"""

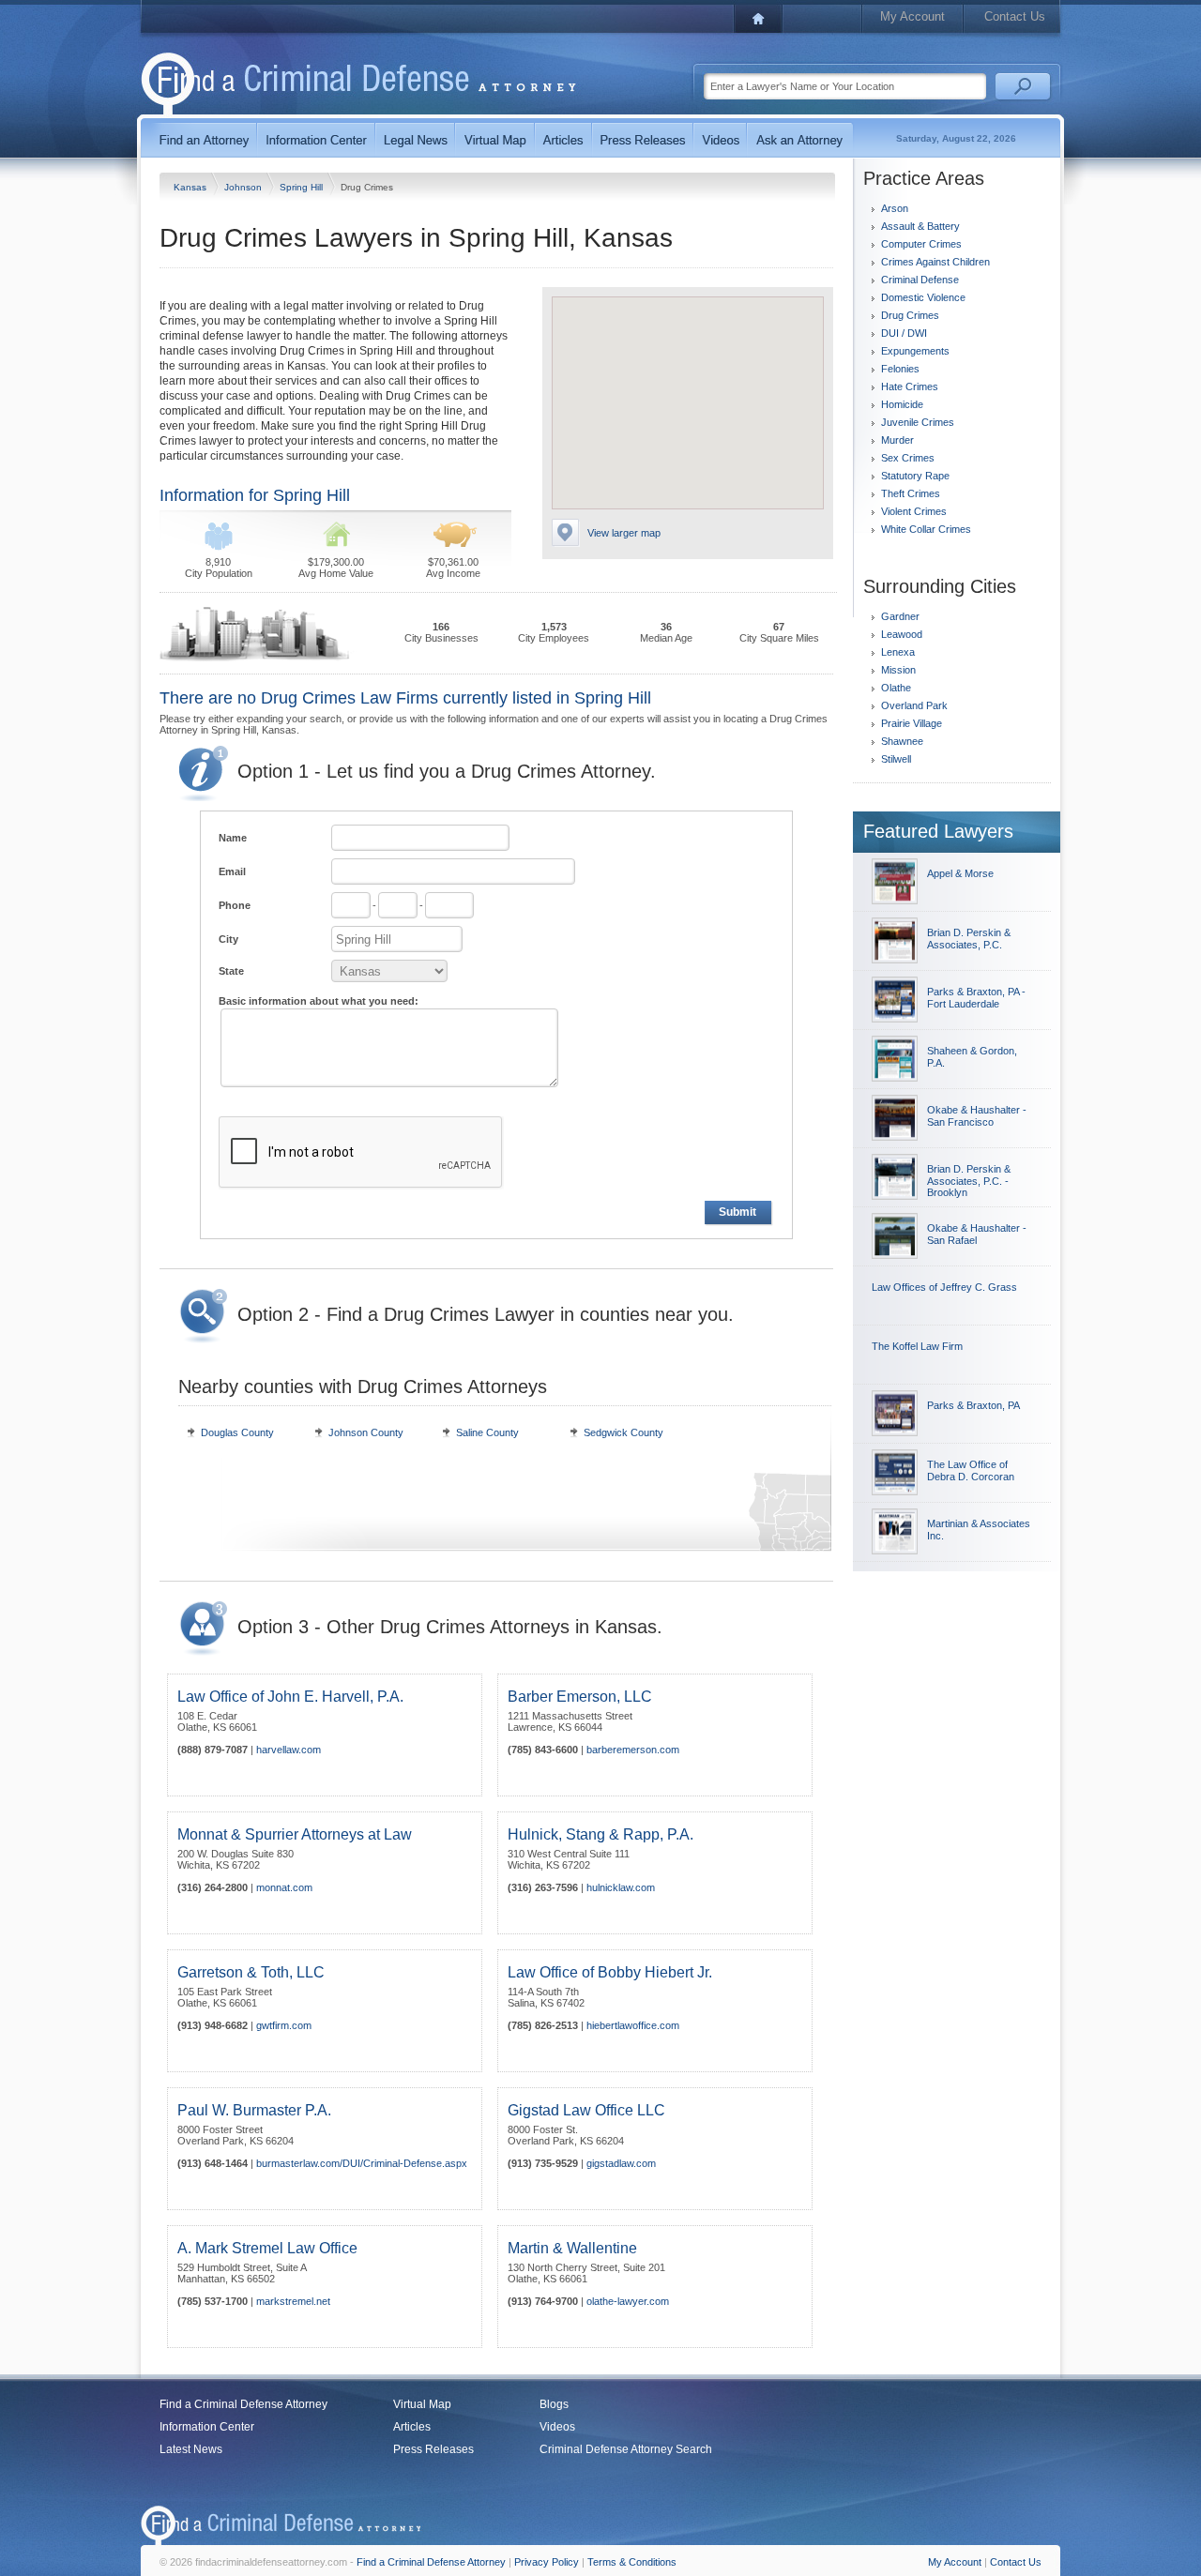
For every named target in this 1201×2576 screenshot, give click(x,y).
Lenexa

"""
"""

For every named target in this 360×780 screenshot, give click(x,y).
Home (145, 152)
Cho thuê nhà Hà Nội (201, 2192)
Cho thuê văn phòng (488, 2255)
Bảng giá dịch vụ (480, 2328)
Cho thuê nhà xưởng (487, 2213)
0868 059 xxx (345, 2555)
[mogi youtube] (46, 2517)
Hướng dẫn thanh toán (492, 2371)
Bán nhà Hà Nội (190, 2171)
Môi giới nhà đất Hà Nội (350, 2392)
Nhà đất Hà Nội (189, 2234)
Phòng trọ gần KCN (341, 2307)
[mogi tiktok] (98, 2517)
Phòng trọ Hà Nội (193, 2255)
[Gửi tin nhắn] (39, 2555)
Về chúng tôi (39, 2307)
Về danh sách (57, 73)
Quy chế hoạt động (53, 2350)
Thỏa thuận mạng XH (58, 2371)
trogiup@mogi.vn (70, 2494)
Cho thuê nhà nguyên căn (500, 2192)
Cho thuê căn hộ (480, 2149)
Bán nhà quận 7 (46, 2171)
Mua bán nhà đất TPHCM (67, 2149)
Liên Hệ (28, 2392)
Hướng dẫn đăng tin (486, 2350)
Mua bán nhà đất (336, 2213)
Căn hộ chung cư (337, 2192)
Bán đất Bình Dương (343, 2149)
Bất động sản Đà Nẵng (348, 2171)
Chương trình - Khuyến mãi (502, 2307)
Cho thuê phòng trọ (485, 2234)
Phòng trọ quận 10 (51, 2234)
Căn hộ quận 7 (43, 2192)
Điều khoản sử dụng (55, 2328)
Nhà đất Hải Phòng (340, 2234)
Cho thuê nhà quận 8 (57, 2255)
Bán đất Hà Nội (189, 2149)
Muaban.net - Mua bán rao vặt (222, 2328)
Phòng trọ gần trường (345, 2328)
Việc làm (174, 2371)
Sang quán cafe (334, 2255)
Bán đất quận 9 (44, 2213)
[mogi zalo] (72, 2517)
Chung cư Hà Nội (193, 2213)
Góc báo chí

"""

● **DIRECTIONS FOR THIS TASK**
Output should match, line for line, the stretch of the material above from the line holding "Căn hộ quận 7 (43, 2192)" through the line holding "Góc báo chí".

● **WRITTEN SOLUTION**
Căn hộ quận 7 (43, 2192)
Điều khoản sử dụng (55, 2328)
Nhà đất Hải Phòng (340, 2234)
Cho thuê nhà quận 8 (57, 2255)
Bán đất Hà Nội (189, 2149)
Muaban.net - Mua bán rao vặt (222, 2328)
Phòng trọ gần trường (345, 2328)
Việc làm (174, 2371)
Sang quán cafe (334, 2255)
Bán đất quận 9 (44, 2213)
[mogi zalo] (72, 2517)
Chung cư Hà Nội (193, 2213)
Góc báo chí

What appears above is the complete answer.